Понятно, что городскому мальчику, да еще художнику, да еще с таким именем, не говоря о фамилии, нужно было самоутверждаться. Я, кажется, в этом преуспел, во всяком случае меня не затюкали. Начальство же признало меня «сугубо гражданским типом» и снисходительно махнуло на меня рукой. Вероятно, мне даже было уютно, особенно второй и третий год, только вспоминать не хочется.
Помню, содрогнулся, когда Гришка-молдаван, не вылазящий из гауптвахты, радостно сообщил мне, что наконец-то он под следствием, и его переведут в тюрягу, в КПЗ, и он теперь будет спать на настоящей кровати…
Много таилось маленьких радостей под лампочкой слабого накала.

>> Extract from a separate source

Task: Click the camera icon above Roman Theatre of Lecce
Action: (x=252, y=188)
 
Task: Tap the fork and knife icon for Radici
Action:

Я попрощался дома, не позволив маме ехать со мной на сборный пункт. Это был клуб какого-то завода, кажется, им. Январского восстания, что на Ближних мельницах. Небольшой дворик перед клубом полон был ожидающими рекрутами, в основном деревенскими хлопцами с дореволюционными какими-то котомками, кое-где посверкивали фиксами одесситы. Вяло шлепались с тополей мокрые октябрьские листья, гармошка в углу двора играла собачий вальс.
Вдруг что-то нахальное, родное, оранжевое полыхнуло над забором бурого известняка — на заборе верхом сидел Морозов. Желтые его волосы развевались параллельно оранжевому шарфу.
— Вот бы я его постриг, — тихо облизнулся капитан.
Морозов замахнулся на капитана чем-то похожим на гранату, капитан присел — у моих ног на мягкой земле лежала бутылка красного вина. Я поднял голову — оранжевый шарф исчез.
Нас погрузили в настоящие теплушки, «телятники», деревенские новобранцы роптали, я же был счастлив: махровая паустовщина, повесть о жизни, муза дальних странствий поглотила меня. Вскоре, однако, может быть, в Жмеринке, нас пересадили в обыкновенный пассажирский поезд, но паустовщина не унималась, — прижимистые хохлы устроили шабаш альтруизма — содержимое котомок вываливалось на столы, на сидения, невиданные колбасы, зельцы, сальтисоны, соления, копчености и, конечно же, сало, сало, бутылки бурякового самогона, заткнутые кукурузными початками. Мои субтильные бутерброды и полдесятка крутых яиц бесславно погибли под тяжестью фламандского этого изобилия.
Сопровождающие не приставали, пили с нами по очереди, потом все вместе.
Трое суток мы добирались до Москвы. В Сухиничах оказалось, что все выпито, и стриженые толпы ринулись на вокзальные киоски. Все деньги, взятые про запас, были пропиты уже в Калуге, в ход пошли шапки, свитера, куртки…
Потоптавшись сутки в каком-то московском клубе, мы вернулись в грузовиках на Киевский вокзал. Вожделенная Москва блеснула Университетом на Ленинских горах, распахнула гражданскую электричку с ошарашенными пассажирами.
Мы вышли на станции Обнинское. Сухая, подмороженная, непривычно светлая земля была под ногами, в стеклянном небе темнели редкие снежинки. Черный бор стоял справа от станции, березовые метелки с уцелевшими на верхушках листьями качались.
Трое работниц в оранжевых жилетах двигали по рельсам, упираясь ломами, бетонную шпалу. Старшая, мрачная тетка в круглых очках, похожая на спившуюся библиотекаршу, монотонно командовала:
— Раз, два — сунем, раз, два — двинем. Раз, два — сунем, раз, два — двинем, раз, два — хоп, раз, два — еп!
Густым торфяным светом наполнена была бетонная баня. Хриплый горластый приблатненный одессит Жора Лазуткин неожиданно оказался хилым. Большими загорелыми кистями рук сжимал он свои слабые плечики и застенчиво улыбался. Мир оказался сложнее, чем я думал.
После бани нам выдали белье и обмундирование. Великолепные байковые кальсоны с начесом и рубашка с обтянутыми полотном пуговицами. Что-то угрожающе мужское обступило меня, сжало горло. Рано или поздно неизбежно предстояло стать «папой» — слова этого я не любил и боялся — бытовое какое-то, половое, пахнущее… Батя, батя — это другое, это звание, его надо заслужить.
Сержант-санинструктор, строгий очкарик Шапиро, учил заворачивать портянки. Недаром все-таки, недаром, прошли эти три года: два великих умения вынес я из армии — надевать портянки и сворачивать самокрутки. И не какие-нибудь дилетантские козьи ножки кулечком, а настоящие плотные махорочные сигареты. Другими умениями я, слава Богу, пренебрег.